In arriving at this conclusion I suppose I lagged a bit, for one of my escort with his lance from behind progged me in a fleshy part, to make me walk a little quicker. I threatened him with law, but he laughed. Laughed at being threatened with law! In what a benighted condition Rome must be.

We reached the court, and I was at once brought before the prefect, who happened to be then sitting. He had just disposed of a Roman Christian or two. One he had ordered to be smeared with honey and exposed to wasps and bees; another he had condemned to be hamstrung, a third to be hugged to death by a bear. An ugly prospect for my poor self—not that I considered self one moment, but I did feel keenly for my poor wife, whose feelings would be harrowed should she read the acts of my martyrdom in Ruinart.

“Sirrah!” exclaimed the prefect, darting at me a malignant glance. “Who are you? Another Christian dog, eh?”

I pulled up my shirt collar, and after a premonitory cough, replied with dignity and composure, “Illustrious Sir, allow me briefly and lucidly to explain to you the peculiar circumstances which have brought me into this predicament.”

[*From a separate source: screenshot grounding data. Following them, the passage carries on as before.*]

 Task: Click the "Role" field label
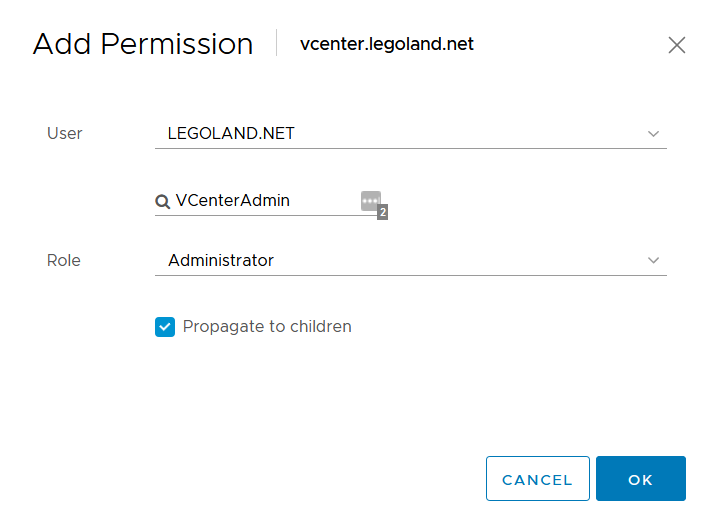tap(64, 260)
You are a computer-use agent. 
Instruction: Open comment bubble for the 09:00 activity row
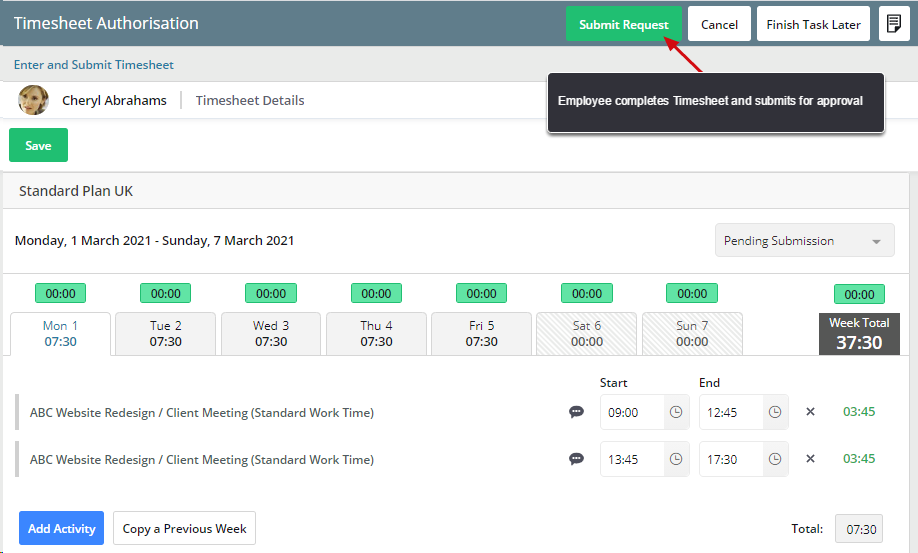point(576,412)
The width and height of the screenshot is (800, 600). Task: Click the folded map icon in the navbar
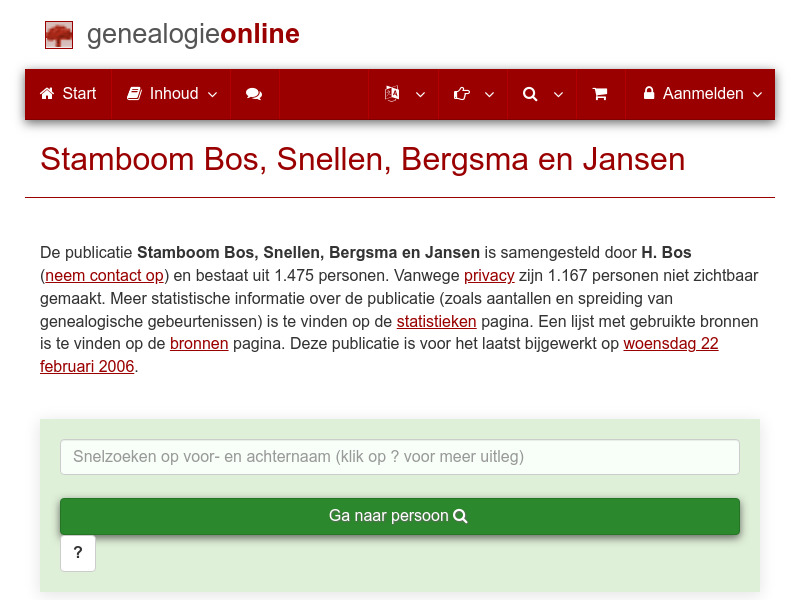click(390, 93)
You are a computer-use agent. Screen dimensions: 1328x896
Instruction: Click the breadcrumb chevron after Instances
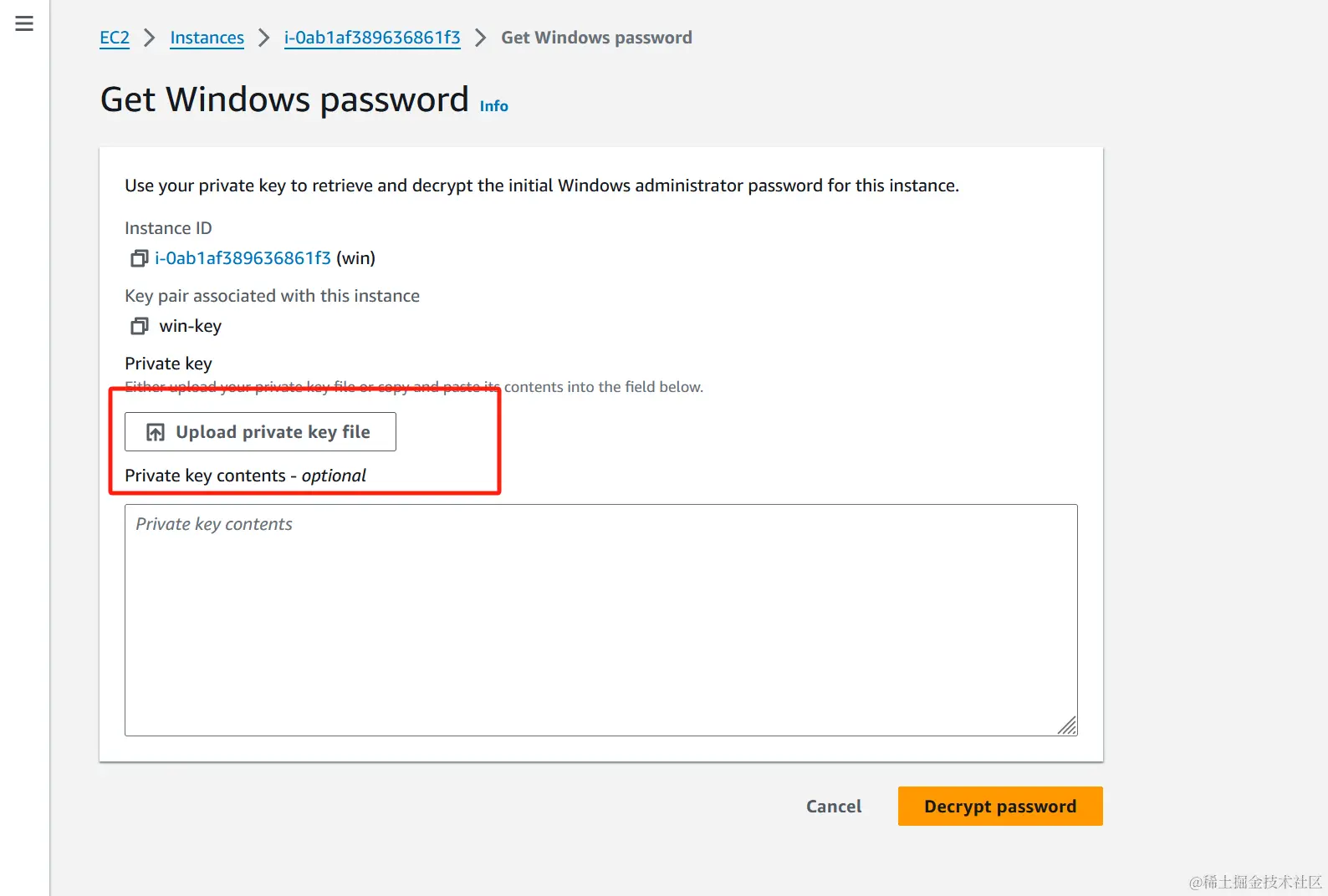264,38
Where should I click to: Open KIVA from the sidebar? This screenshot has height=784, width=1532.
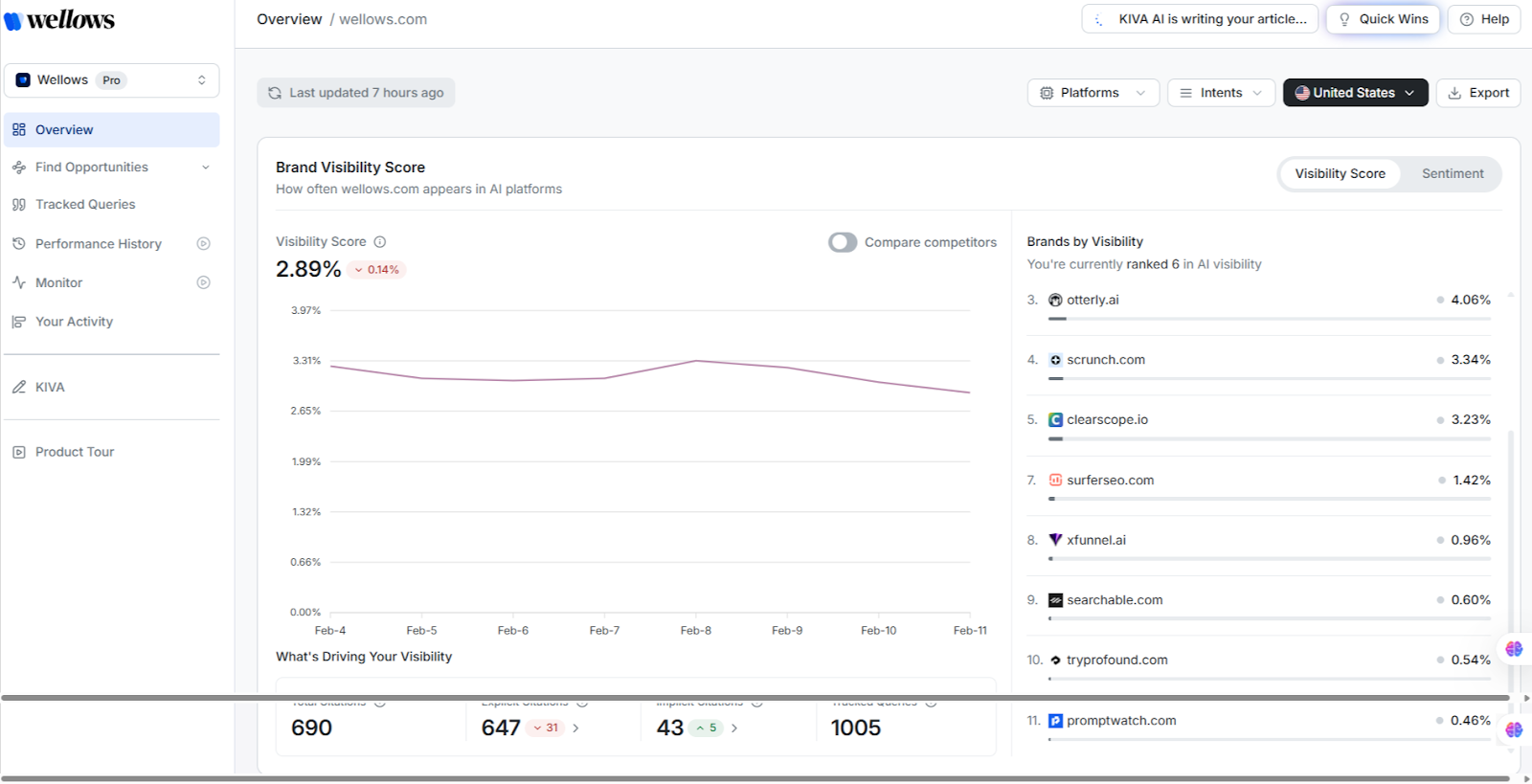(x=50, y=387)
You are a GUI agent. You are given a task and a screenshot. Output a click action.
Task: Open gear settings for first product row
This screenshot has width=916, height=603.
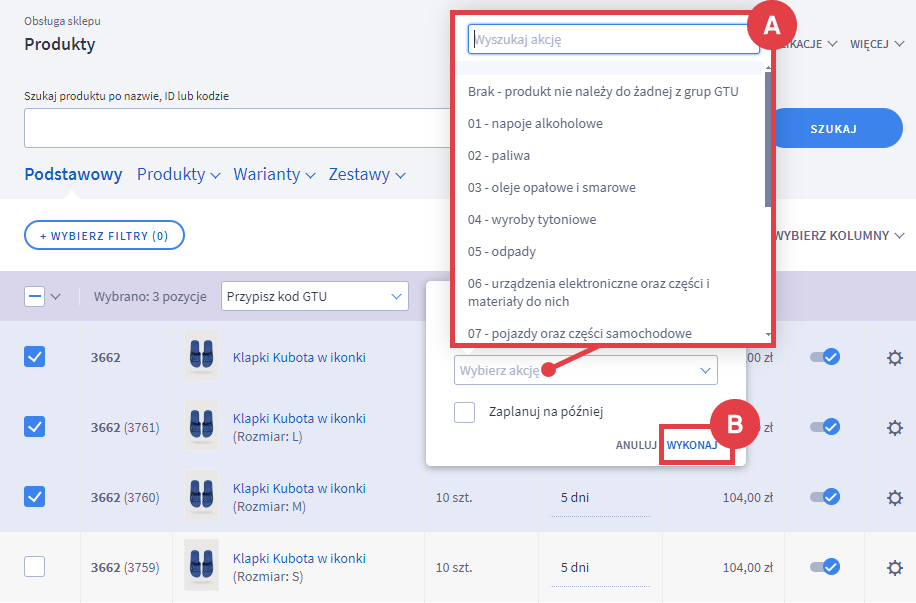[x=894, y=357]
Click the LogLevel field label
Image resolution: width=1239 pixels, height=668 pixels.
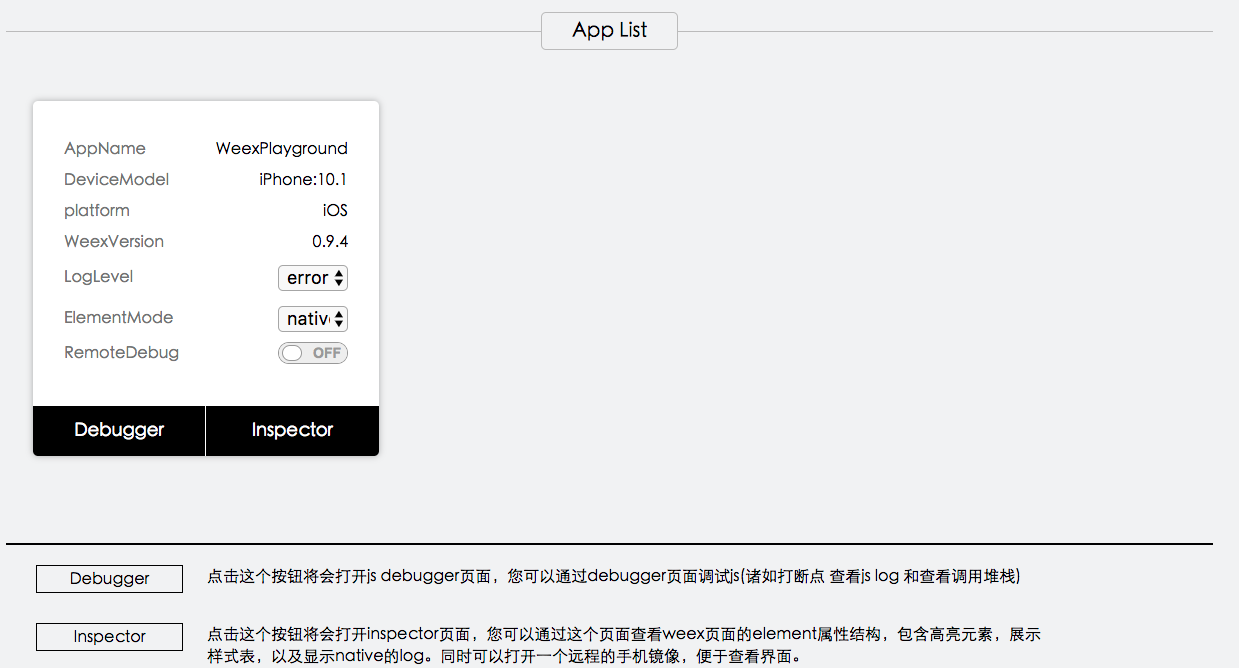(x=98, y=277)
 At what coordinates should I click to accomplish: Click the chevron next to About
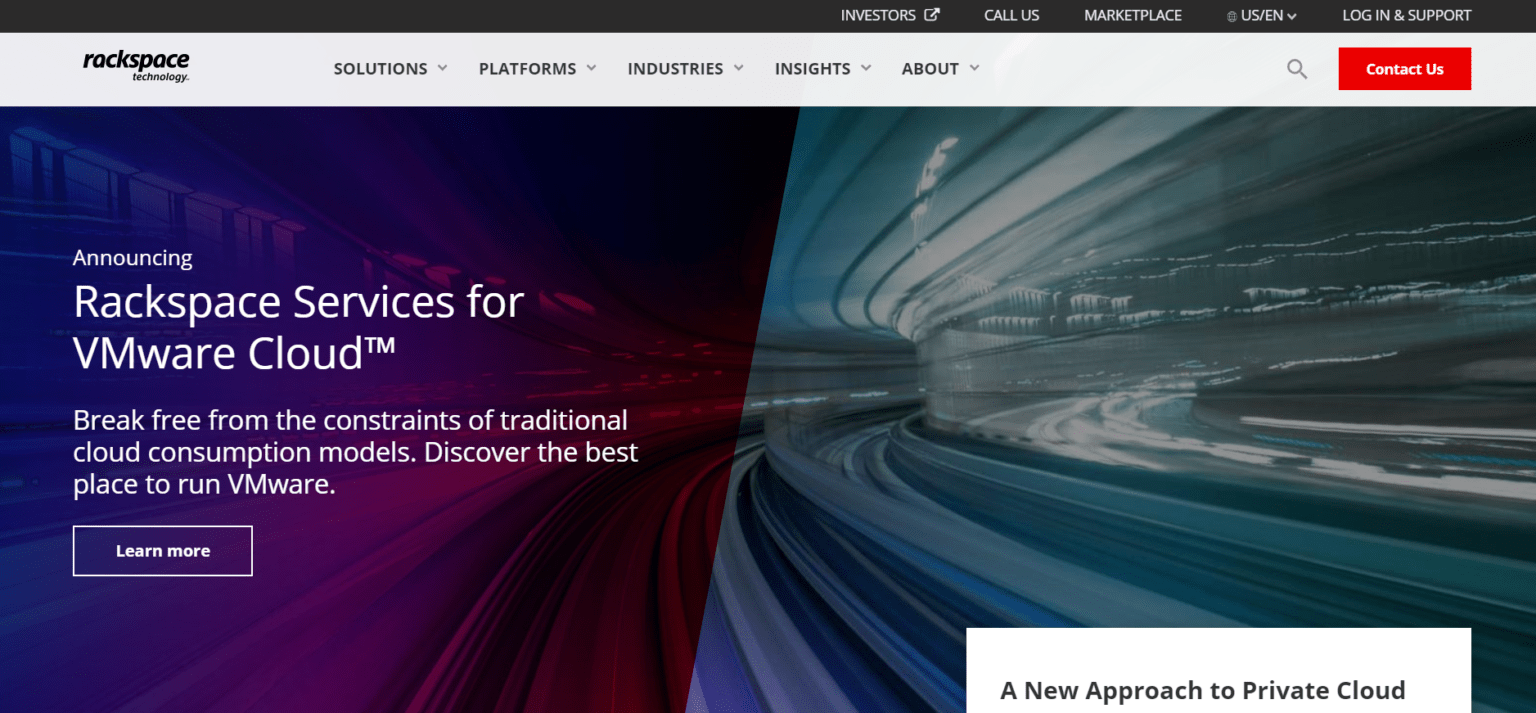pyautogui.click(x=974, y=68)
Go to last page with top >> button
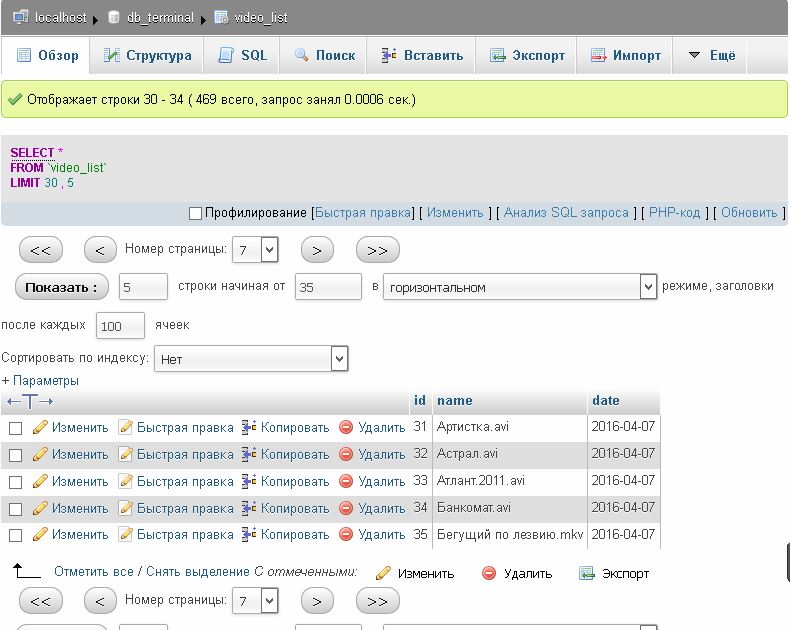 pyautogui.click(x=377, y=249)
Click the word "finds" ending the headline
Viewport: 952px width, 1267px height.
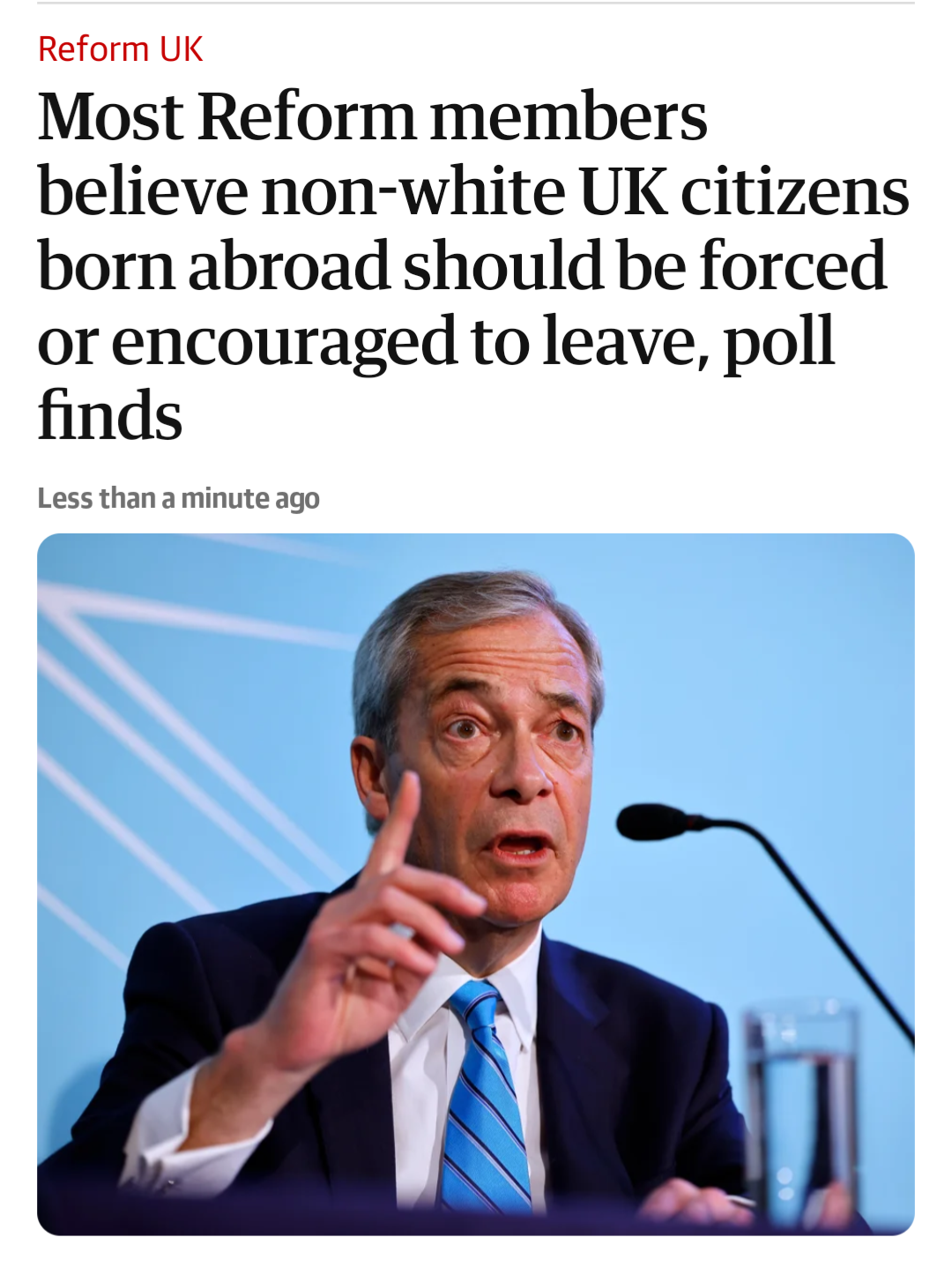(110, 417)
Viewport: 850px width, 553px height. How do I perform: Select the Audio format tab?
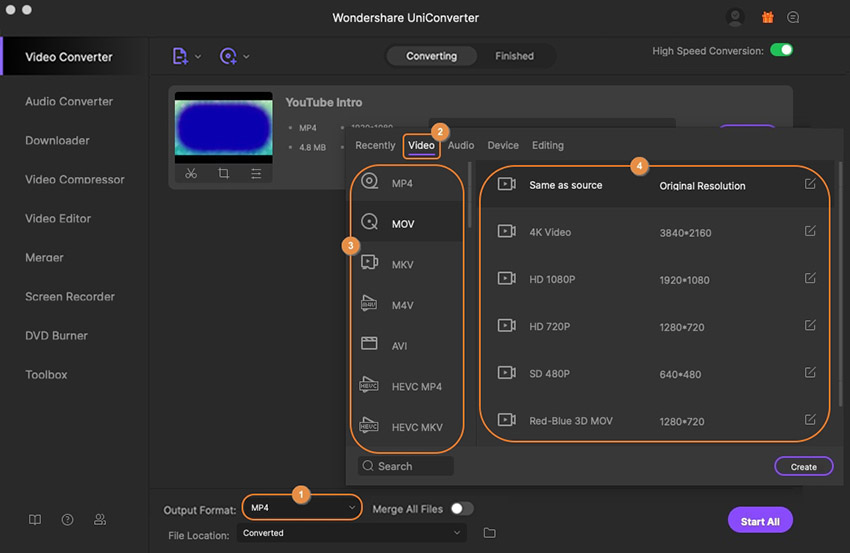click(x=461, y=145)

“Are you a Roman?” asked the judge in a surly manner.

“No, my Lord, I am an Englishman, parson of Grubbington-in-the-Clay.”

“Humph! I suppose you are a Christian.”

“Christian is a broad term,” I replied, “and may mean anything. A Protestant and consistent Anglican I am, but I utterly repudiate all connexion with the Roman Church which I stoutly maintain, in the language of our incomparable Thirty-nine Articles, to have erred, not only in their living and manner of ceremonies, but also in matters of faith. I regard too, the Romish doctrine concerning purgatory, pardons, worshipping and adoration of images, as of reliques, and also invocation of saints, to be a fond thing vainly invented, and grounded upon no warranty of Scripture, but rather repugnant to the word of God. I do most stoutly maintain this, and show me the member of this Church who can stand against me in argument.”

The prefect looked at me with a puzzled air, and then asked what I did believe.

“I believe that Bishops, priests, and deacons, are not commanded either to vow the estate of single life, or to abstain from marriage: and therefore that it is lawful for them, as for all other men, to marry at their own discretion. I may add, that my wife entirely agrees with me on this point.”